_Problem to work on_.
Each line of the data must reappear exactly in your answer, with no images included.

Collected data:

★ ★ ★ ★

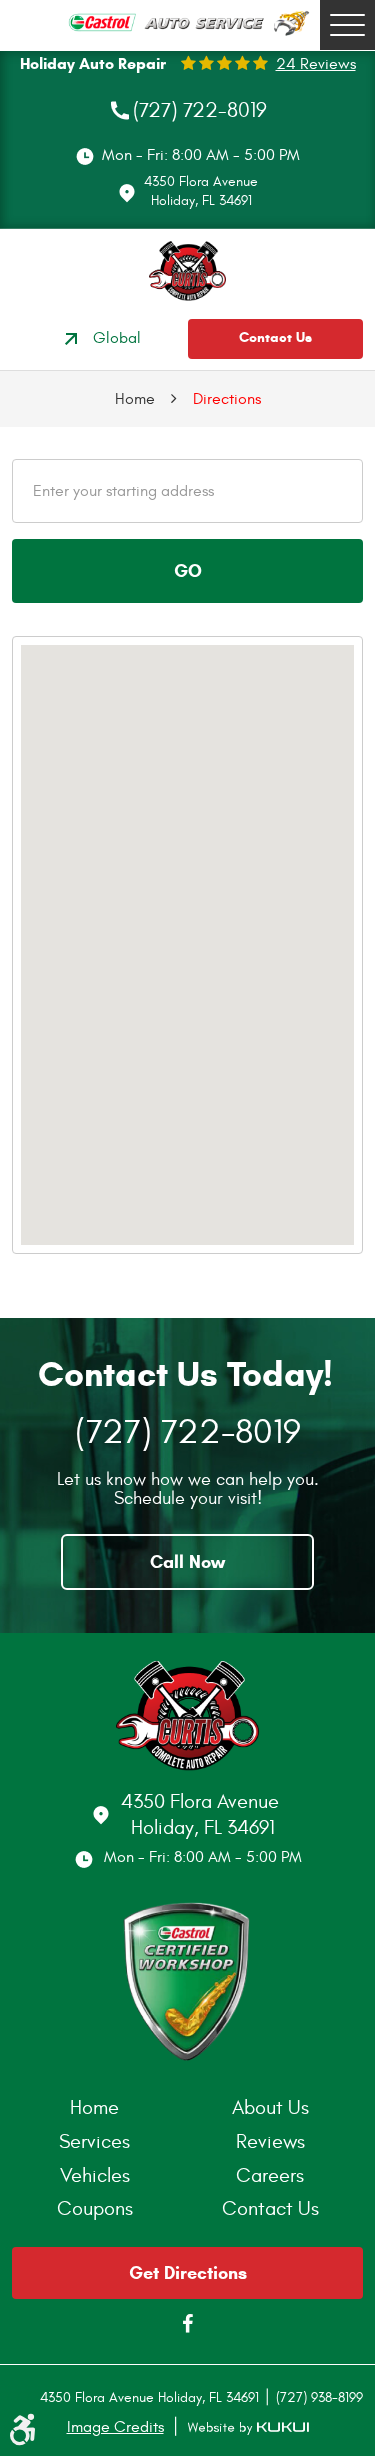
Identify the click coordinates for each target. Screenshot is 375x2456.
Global (117, 338)
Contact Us (275, 337)
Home (135, 399)
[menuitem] (100, 2108)
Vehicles (95, 2175)
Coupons (95, 2208)
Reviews (270, 2141)
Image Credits (115, 2427)
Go (188, 571)
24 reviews (316, 64)
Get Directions (188, 2273)
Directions (227, 399)
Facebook (188, 2324)
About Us (270, 2107)
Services (94, 2141)
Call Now (187, 1562)
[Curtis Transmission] (187, 271)
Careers (270, 2175)
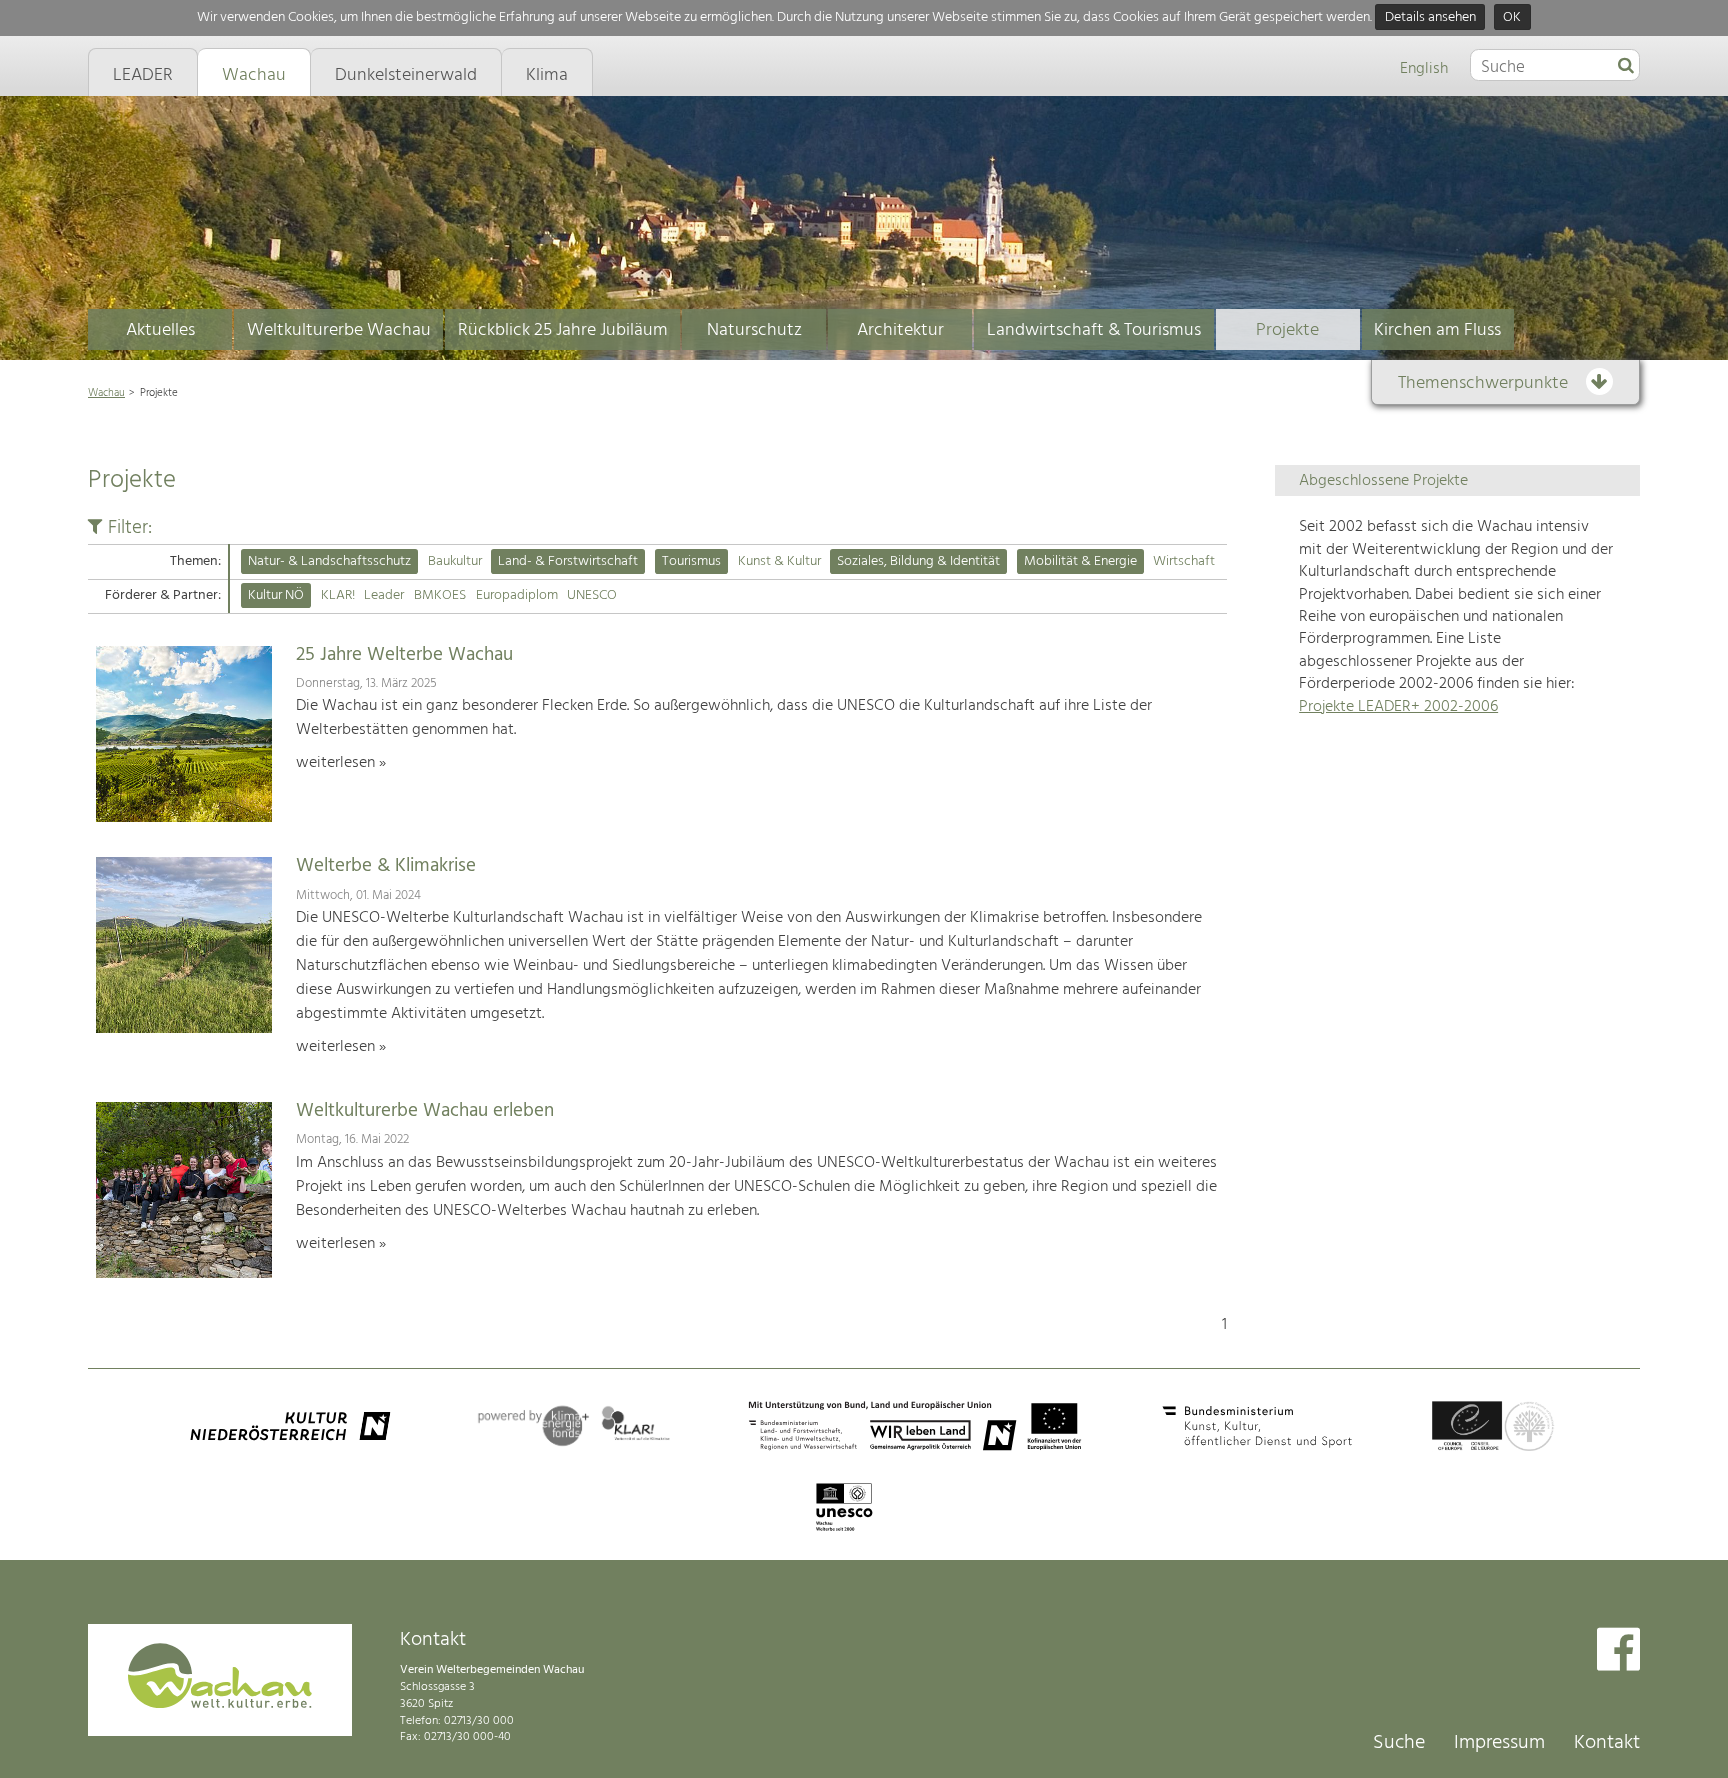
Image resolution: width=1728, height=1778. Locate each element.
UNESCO (592, 595)
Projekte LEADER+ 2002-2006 (1398, 707)
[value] (1626, 67)
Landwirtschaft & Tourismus (1094, 330)
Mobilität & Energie (1080, 561)
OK (1512, 17)
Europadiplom (517, 595)
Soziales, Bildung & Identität (918, 561)
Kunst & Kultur (779, 561)
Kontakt (1607, 1743)
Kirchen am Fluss (1437, 330)
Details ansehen (1430, 17)
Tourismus (691, 561)
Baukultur (455, 561)
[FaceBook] (1618, 1651)
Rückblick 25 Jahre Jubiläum (563, 330)
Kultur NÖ (276, 595)
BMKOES (440, 595)
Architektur (900, 330)
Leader (384, 595)
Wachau (106, 393)
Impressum (1499, 1743)
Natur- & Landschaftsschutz (329, 561)
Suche (1399, 1743)
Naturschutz (754, 330)
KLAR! (338, 595)
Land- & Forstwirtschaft (568, 561)
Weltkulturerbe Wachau (339, 330)
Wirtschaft (1184, 561)
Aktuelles (160, 330)
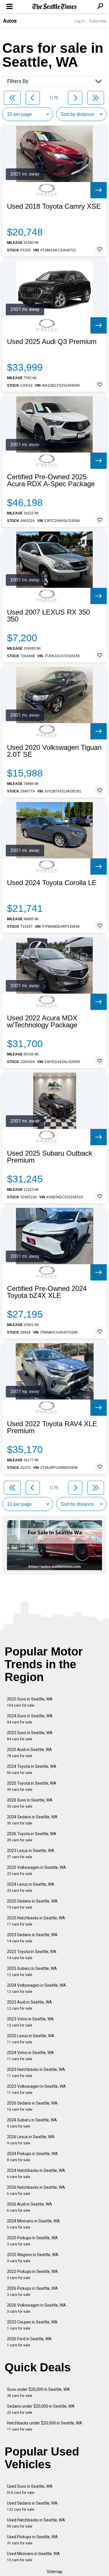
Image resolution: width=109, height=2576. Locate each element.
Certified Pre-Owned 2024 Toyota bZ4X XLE (47, 1292)
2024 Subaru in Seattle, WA (32, 2123)
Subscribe (97, 21)
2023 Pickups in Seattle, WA (32, 2274)
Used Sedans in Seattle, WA (32, 2506)
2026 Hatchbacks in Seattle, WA (36, 2190)
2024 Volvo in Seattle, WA (30, 2055)
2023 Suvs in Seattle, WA (30, 1735)
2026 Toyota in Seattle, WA (31, 1836)
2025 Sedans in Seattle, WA (32, 1904)
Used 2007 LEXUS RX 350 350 (48, 616)
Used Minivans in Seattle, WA (33, 2556)
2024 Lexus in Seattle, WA (30, 1887)
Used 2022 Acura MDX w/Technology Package (42, 1021)
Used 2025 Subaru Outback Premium (49, 1157)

★ ★ ★ ★

_Written response_.
Identify the click coordinates for each target. Screenshot is 375x2456.
Global (117, 338)
Contact Us (275, 337)
Home (135, 399)
[menuitem] (100, 2108)
Vehicles (95, 2175)
Coupons (95, 2208)
Reviews (270, 2141)
Image Credits (115, 2427)
Go (188, 571)
24 reviews (316, 64)
Get Directions (188, 2273)
Directions (227, 399)
Facebook (188, 2324)
About Us (270, 2107)
Services (94, 2141)
Call Now (187, 1562)
[Curtis Transmission] (187, 271)
Careers (270, 2175)
Image resolution: width=1728, height=1778. Locate each element.
UNESCO (592, 595)
Projekte LEADER+ 2002-2006 (1398, 707)
[value] (1626, 67)
Landwirtschaft & Tourismus (1094, 330)
Mobilität & Energie (1080, 561)
OK (1512, 17)
Europadiplom (517, 595)
Soziales, Bildung & Identität (918, 561)
Kunst & Kultur (779, 561)
Kontakt (1607, 1743)
Kirchen am Fluss (1437, 330)
Details ansehen (1430, 17)
Tourismus (691, 561)
Baukultur (455, 561)
[FaceBook] (1618, 1651)
Rückblick 25 Jahre Jubiläum (563, 330)
Kultur NÖ (276, 595)
BMKOES (440, 595)
Architektur (900, 330)
Leader (384, 595)
Wachau (106, 393)
Impressum (1499, 1743)
Natur- & Landschaftsschutz (329, 561)
Suche (1399, 1743)
Naturschutz (754, 330)
KLAR! (338, 595)
Land- & Forstwirtschaft (568, 561)
Weltkulturerbe Wachau (339, 330)
Wirtschaft (1184, 561)
Aktuelles (160, 330)
Image resolution: width=109, height=2576. Locate each element.
Certified Pre-Owned 2024 Toyota bZ4X XLE (47, 1292)
2024 Subaru in Seattle, WA (32, 2123)
Subscribe (97, 21)
2023 Pickups in Seattle, WA (32, 2274)
Used Sedans in Seattle, WA (32, 2506)
2026 Hatchbacks in Seattle, WA (36, 2190)
2024 Volvo in Seattle, WA (30, 2055)
2023 Suvs in Seattle, WA (30, 1735)
2026 Toyota in Seattle, WA (31, 1836)
2025 Sedans in Seattle, WA (32, 1904)
Used 2007 LEXUS RX 350 350 (48, 616)
Used Minivans in Seattle, WA (33, 2556)
2024 Lexus in Seattle, WA (30, 1887)
Used 2022 Acura MDX w/Technology Package (42, 1021)
Used 2025 Subaru Outback Premium (49, 1157)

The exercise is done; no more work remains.